VM7, no seu vídeo em direto a meio da tarde, disse que o povo já tinha tomado o poder. Não aconteceu. Mas também não houve o banho de sangue que muitos temiam. “Ficou a meio”, calcula Nuvunga. “Não foi nos termos em que o Mondlane disse e não houve banho de sangue” porque os soldados não quiseram.

“Sobretudo os militares e as forças da UIR apareceram em muitos momentos perto da população, com os blindados, até com os manifestantes pendurados, outros levantaram o braço de dentro do tanque em sinal de apoio, estiveram mais perto do que os polícias”, afirma.

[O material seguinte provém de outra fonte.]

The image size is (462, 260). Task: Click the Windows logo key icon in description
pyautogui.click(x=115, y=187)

Os polícias são “mais reservados, são os que menos se misturam, apesar de ter aparecido uma imagem com um polícia a carregar um jovem ferido”. Há relatos de os polícias darem água aos manifestantes mas também há de tirarem os garrafões de água que os moradores da “cidade de cimento” colocaram nos passeios para os jovens se refrescarem e limparem do gás lacrimogéneo. “Os mais brutais são os militares e os da UIR, mas esses foram os mais próximos da população”, e isso terá evitado maior violência.  “Creio que houve de uma e de outra coisa mas isto foi sem precedentes para a história do nosso país”, conclui Adriano Nivunga.

A forma como o governo agiu esta quinta-feira prova que a ideia de Mondlane, de uma revolução sem armas, não é realista, avisa João Feijó. “A resposta do governo foi extremamente violenta na Eduardo Mondlane: viam-se polícias à paisana em carros à paisana que entravam a grande velocidade e disparavam para a população”, garante o investigador.

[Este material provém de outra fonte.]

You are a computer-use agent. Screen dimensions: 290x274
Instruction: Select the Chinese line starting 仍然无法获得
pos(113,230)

A menos que seja algo “tipo Gandhi, uma revolução à custa de centenas e milhares de civis que leva a um desgaste do regime, da imagem internacional” e com os militares a não se envolverem. Mas “a resposta do núcleo duro da Frelimo será sempre violento, está no ADN da Frelimo, sempre respondeu assim à ameaça de perder o poder”, lembra.

Isto apesar de “inúmeros setores da polícia e dos militares estarem do lado do povo” salienta Feijó recordando que, durante a votação os militares tiravam o seu distintivo ou o seu chapéu que colocavam ao lado do boletim de voto enquanto votavam no Mondlane, faziam foto e publicavam nas redes”.

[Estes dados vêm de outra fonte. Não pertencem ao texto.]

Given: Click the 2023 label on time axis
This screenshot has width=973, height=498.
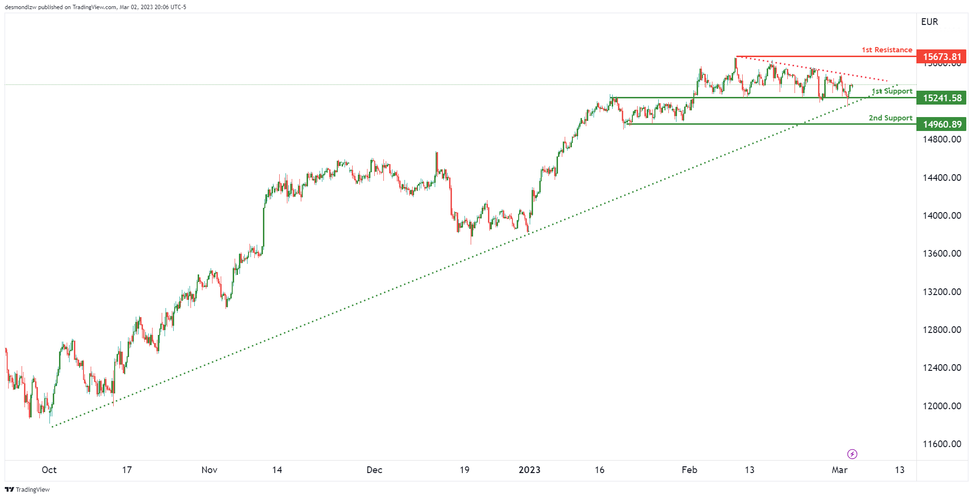Looking at the screenshot, I should [x=529, y=470].
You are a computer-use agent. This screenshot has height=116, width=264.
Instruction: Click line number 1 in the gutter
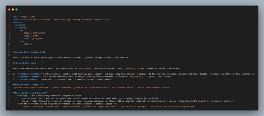tap(10, 14)
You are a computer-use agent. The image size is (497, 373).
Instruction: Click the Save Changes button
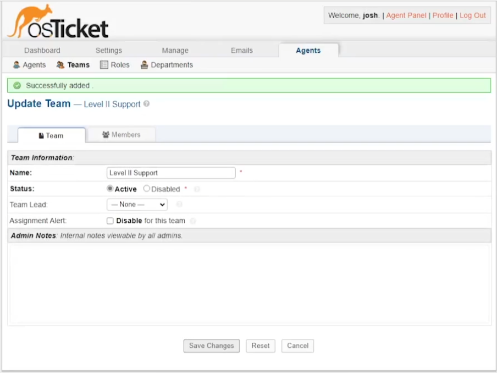click(211, 346)
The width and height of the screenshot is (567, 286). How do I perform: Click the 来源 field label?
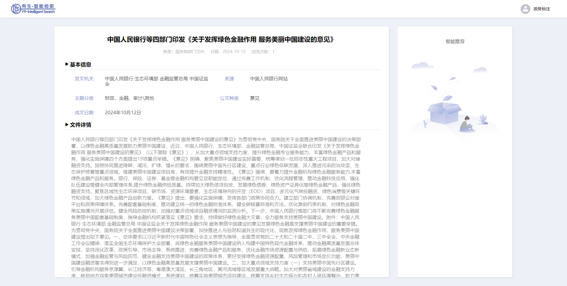tap(229, 79)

E há outro aspeto que Mondlane tem explorado nas suas “lives”, a falta de armas em Cabo Delgado para lutar contra os terroristas, e a sua existência agora em Maputo. “Os militares de Cabo Delgado ficaram furiosos e setores do exército ficaram muito incomodadas por verem helicópteros a atirar gás lacrimogéneo para dentro dos quintais e casas das pessoas, e eles não terem meios aéreos”, explica Feijó.

O dia acabou com o protesto reprimido pelas forças de segurança. Mas não é o fim, assegura fonte ligada à campanha de Mondlane. É verdade que VM7 já tinha dito que este era a terceira fase de quatro. Falta uma. Esta sexta-feira, 8 de novembro, é um novo dia em que Maputo não sabe como vai acordar.